ASSIGNMENT. Return the first line of the listing below and all the lines after it through the one containing "Task: Select the", exactly, without pictures.

DATASET ENTRIES.
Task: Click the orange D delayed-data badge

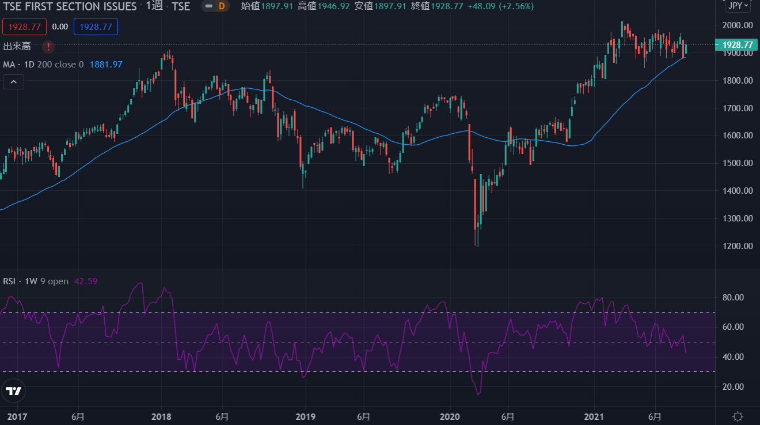Action: (x=222, y=6)
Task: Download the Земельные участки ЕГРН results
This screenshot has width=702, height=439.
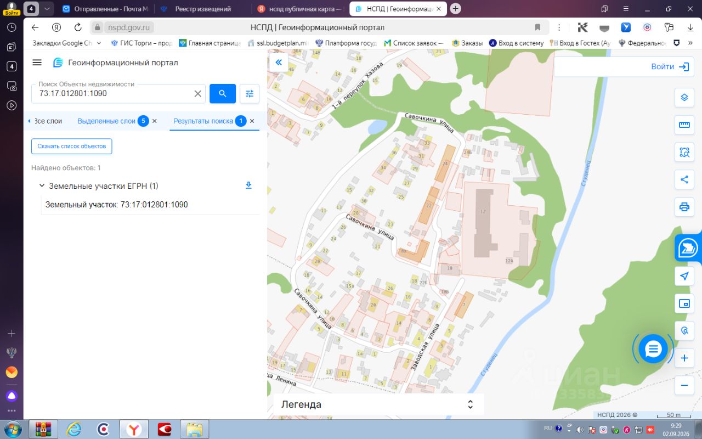Action: click(248, 185)
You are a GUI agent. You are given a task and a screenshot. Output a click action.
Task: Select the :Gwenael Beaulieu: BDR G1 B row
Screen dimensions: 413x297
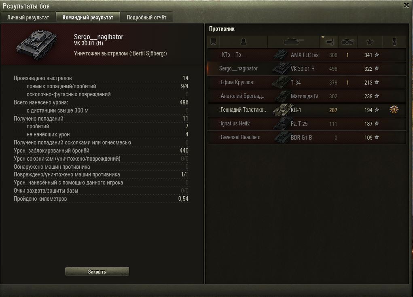307,137
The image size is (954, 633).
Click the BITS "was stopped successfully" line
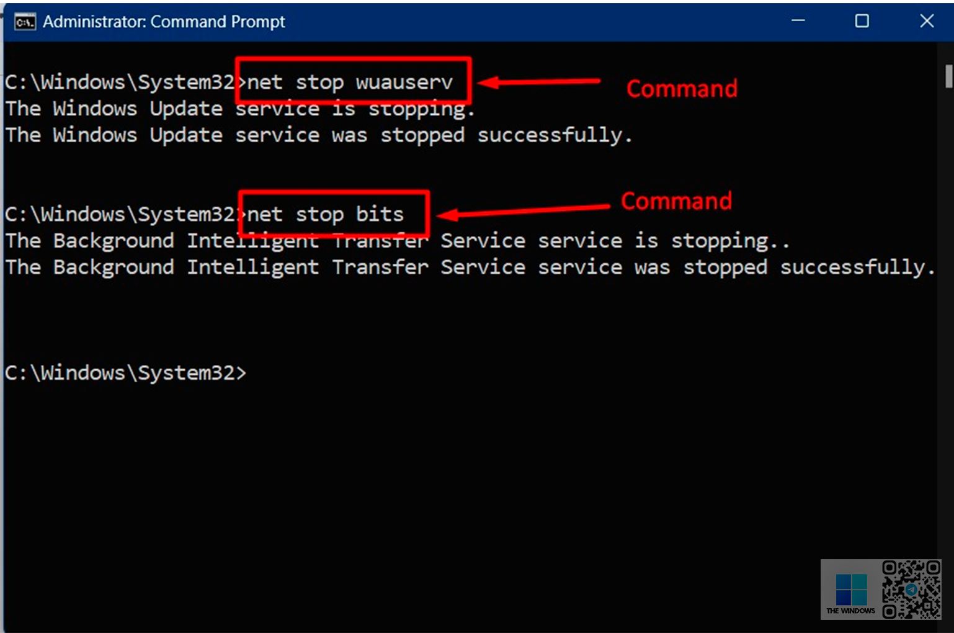[x=470, y=267]

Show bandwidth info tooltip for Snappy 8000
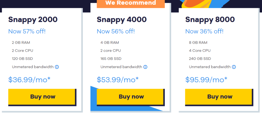click(234, 67)
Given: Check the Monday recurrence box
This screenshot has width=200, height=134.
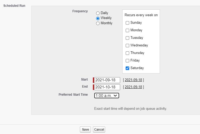Looking at the screenshot, I should tap(127, 31).
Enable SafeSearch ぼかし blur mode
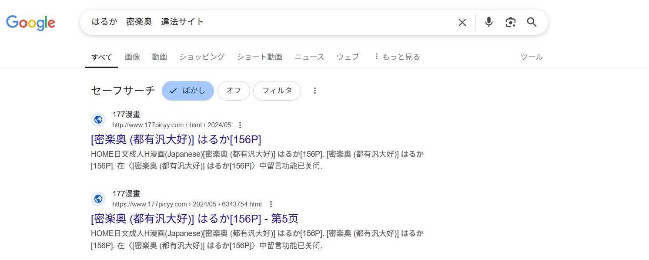The width and height of the screenshot is (649, 260). 187,91
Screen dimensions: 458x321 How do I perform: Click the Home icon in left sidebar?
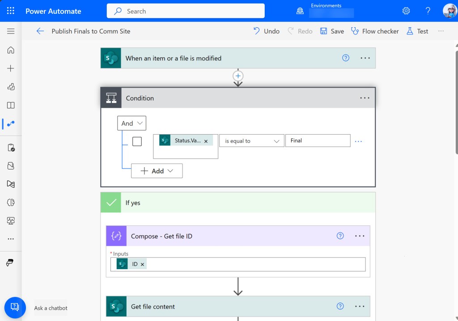click(11, 50)
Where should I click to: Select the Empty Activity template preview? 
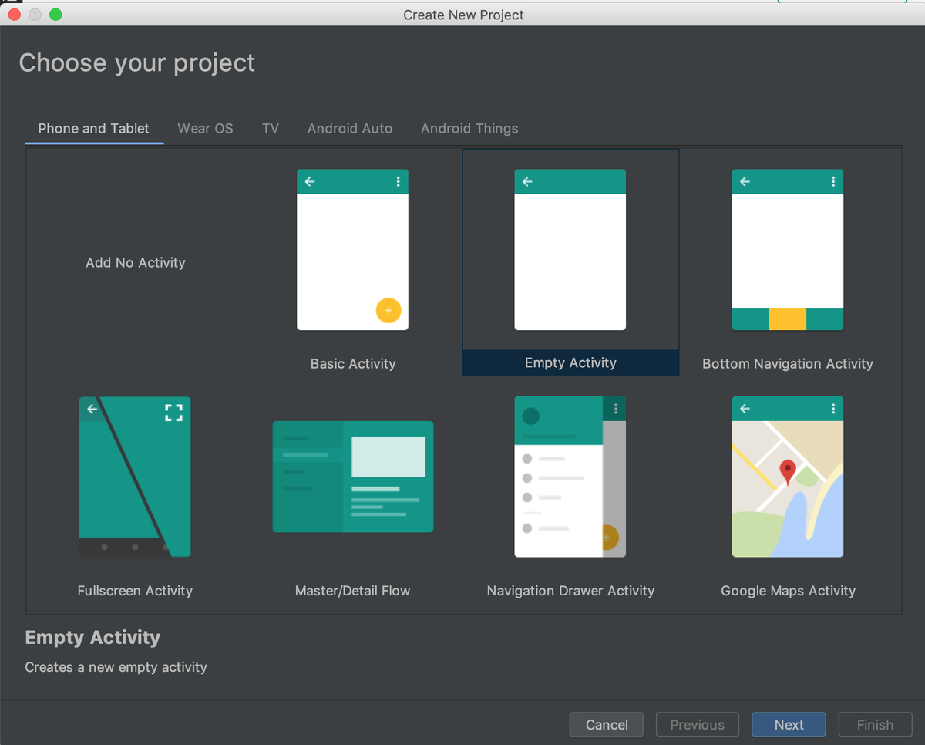point(570,249)
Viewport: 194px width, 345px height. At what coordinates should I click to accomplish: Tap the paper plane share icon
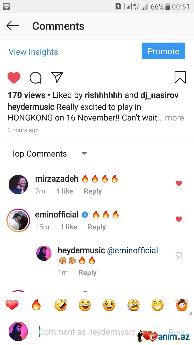57,77
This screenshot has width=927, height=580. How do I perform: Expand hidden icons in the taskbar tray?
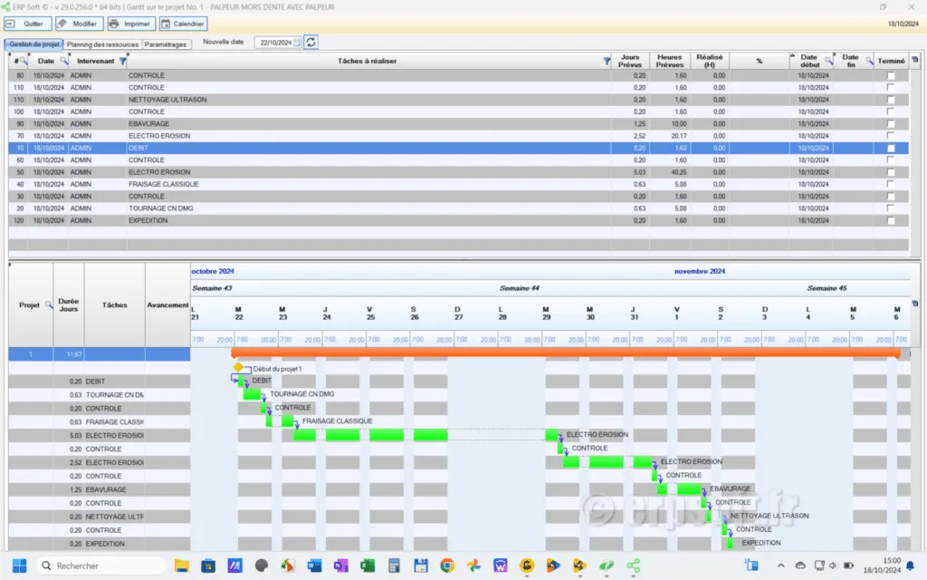coord(781,566)
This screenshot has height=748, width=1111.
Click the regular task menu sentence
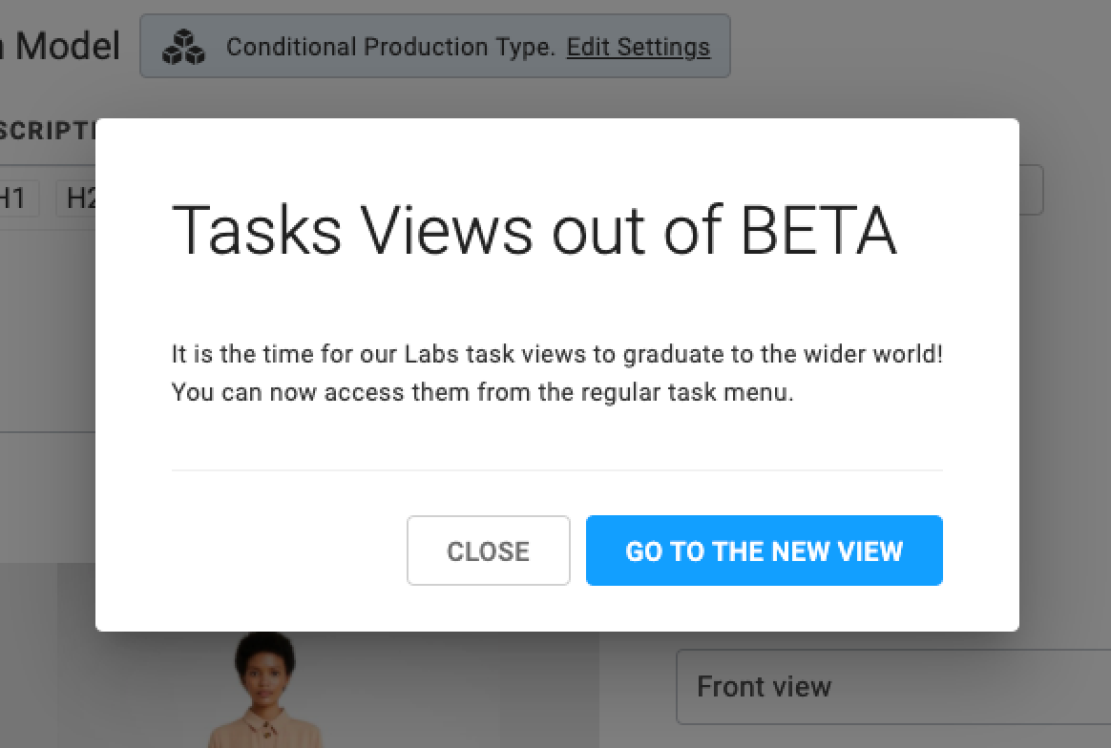483,392
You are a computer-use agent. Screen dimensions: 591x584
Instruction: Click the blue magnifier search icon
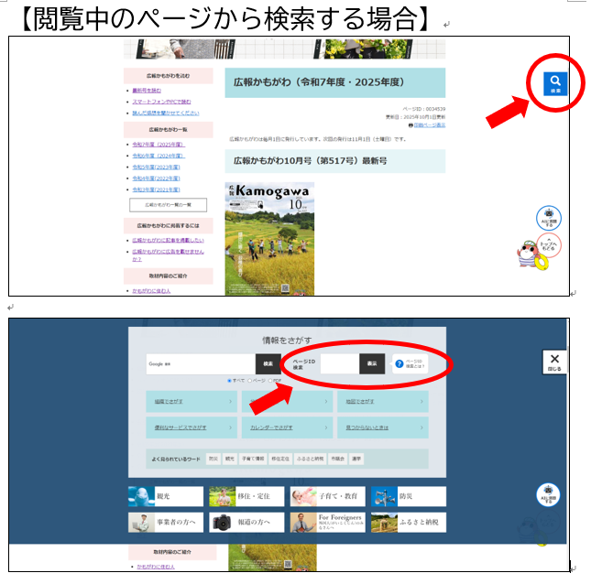555,83
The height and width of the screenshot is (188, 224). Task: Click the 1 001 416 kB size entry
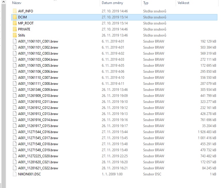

WORKED SOLUTION.
Task: Click the orange D delayed-data badge

Action: (x=222, y=6)
Task: Download the Земельные участки ЕГРН results
This screenshot has width=702, height=439.
Action: click(248, 185)
You are a GUI agent. You are given a task and a screenshot. Output a click action.
Task: Select the :Gwenael Beaulieu: BDR G1 B row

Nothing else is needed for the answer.